Despite his mangling of the English language, Yogi Berra's aphorism has captured an eternal truth that applies to business history. This week's example is yet another e-book reader: in one of the worst-kept secrets ever (too many discussions with gossipy publishing-types?), Amazon's Jeff Bezos finally unveiled the Kindle.
Attempts at establishing e-books date back a decade, with at least a dozen failed efforts. The big names have included Sony, Microsoft and Adobe. Yes, the technology is getting better — the E-ink reflective screen rather than a backlit LCD screen, and Amazon is using Sprint's 3G wireless network rather than sideloading for content access. It also includes limited e-mail and browser capabilities.
These information goods have high returns to scale, hence both the incentives for success and the inability to survive as a niche product. The question still remains: will someone pay $400 ($100 more than Sony's product) for a book viewer when he/she was born with the necessary equipment to view dead trees? Unlike newspapers, electronic delivery has displaced less than 0.1% of book sales.
Here Amazon is trying to use its distribution might (the upsurge of traffic during the Christmas shopping season) as well as its content relationships to succeed where others have failed. But the business model is fatally flawed.
I'm shocked that they didn't try to do more to solve the angry orphan problem. The device's only native format is its proprietary AZW, requires conversion to open .DOC and .html files, and doesn't do PDF at all. Books from AZW are only available from Amazon and only viewable on an Amazon device, so when Amazon throws in the towel there will be no way to view them. At least the iPod value proposition was primed through use of unprotected MP3 files, so that most of the iPod content (initially) could be played on any PC, MP3 player or other device.
There are clever attempts to make money off of newspapers, magazines and even blogs. I think they mortgaged their soul to provide ubiquitous connectivity (which today is still expensive in the US, unlike telecom commodities like e-mail and international long distance). They need free user-generated content to fuel ubiquity and adoption, but their connect fees won't allow it. Take a cell phone, add e-books, improve the MySpace/Facebook/YouTube web access, and stand-alone book viewers are toast.
Theoretically the COGS should be less for e-delivery, but the book pricing does not appear to be terribly aggressive (given the manufacturing and distribution savings), perhaps because the publishers fear cannibalism. Meanwhile, I get a book I can't lend to a friend, can't sell to a used book store and can't donate to my local library. Thanks to Amazon's inept strategy, many more trees will have to die needlessly.
The spin is that this is an iPod for books, but's only spin. John Paczkowski of the WSJ blog mercillessly lampoons it as "the Zune of reading."
Brad Stone of the NYT claims the problem is features, but I think it's all the business model. If they asked me what to do (they won't) to fix the business model, I'd make three changes:
- Support open document formats (HTML, RTF, even PDF) and then like the iPod, make those the native formats for public domain (no-DRM) content.

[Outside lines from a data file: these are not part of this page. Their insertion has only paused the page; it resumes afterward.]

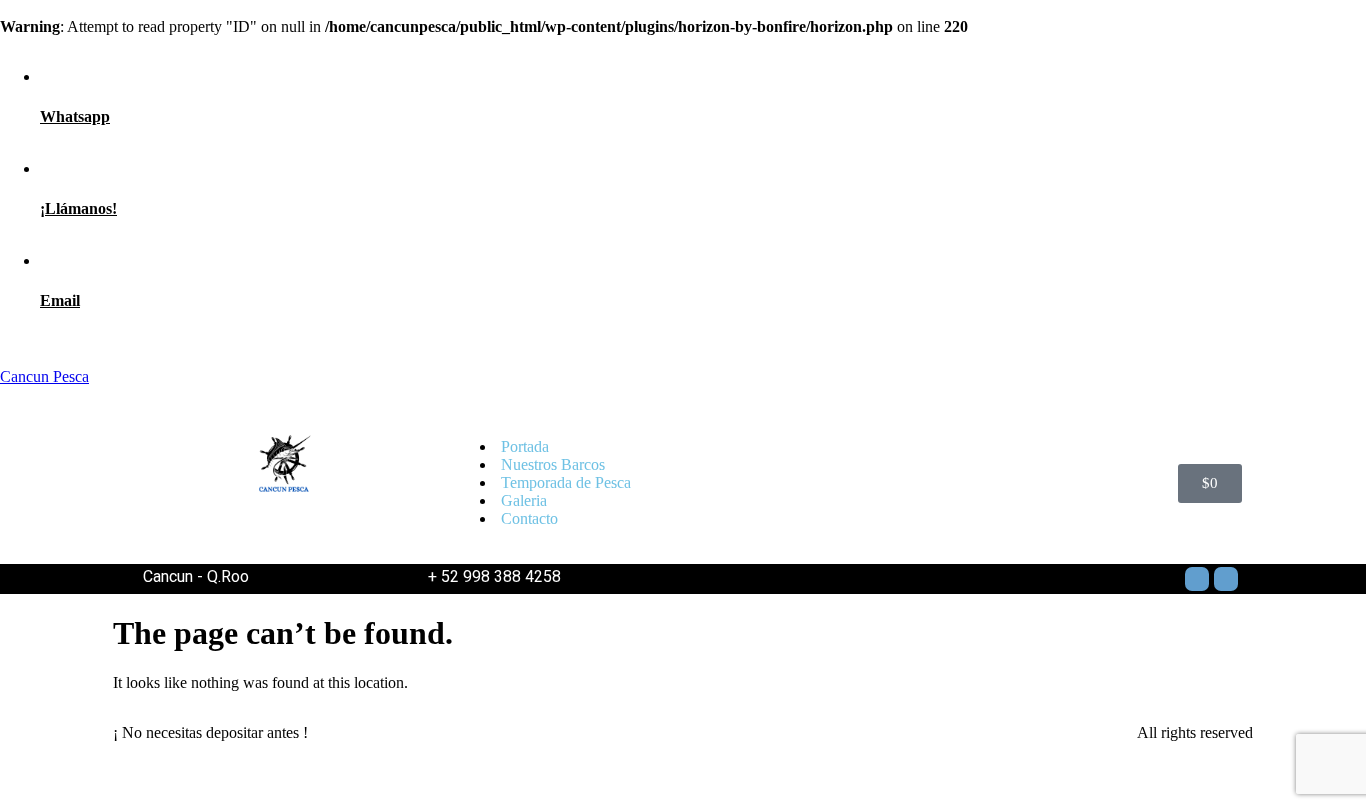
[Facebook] (1197, 579)
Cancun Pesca (44, 376)
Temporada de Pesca (566, 482)
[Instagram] (1226, 579)
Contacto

- Offer a monthly subscription that makes unlimited e-mail, web browsing, public domain works and free Internet content (like blogs) available at no additional cost.
- Get publishers to offer aggressive discounts for impulse purchases, such as 1-day specials for novels trying to build word-of-mouth to get onto the NYT bestseller list.
I know one reader who today is certainly reciting Yogi Berra — the former COO of NuvoMedia, makers of the Rocket eBook, which exited through sale to TV Guide's parent. The Rocket eBook lasted less than three years, the Apple Newton not quite four, so I'll bet $50 (giving 2:1 odds) that Kindle is off the market by the end of 2010.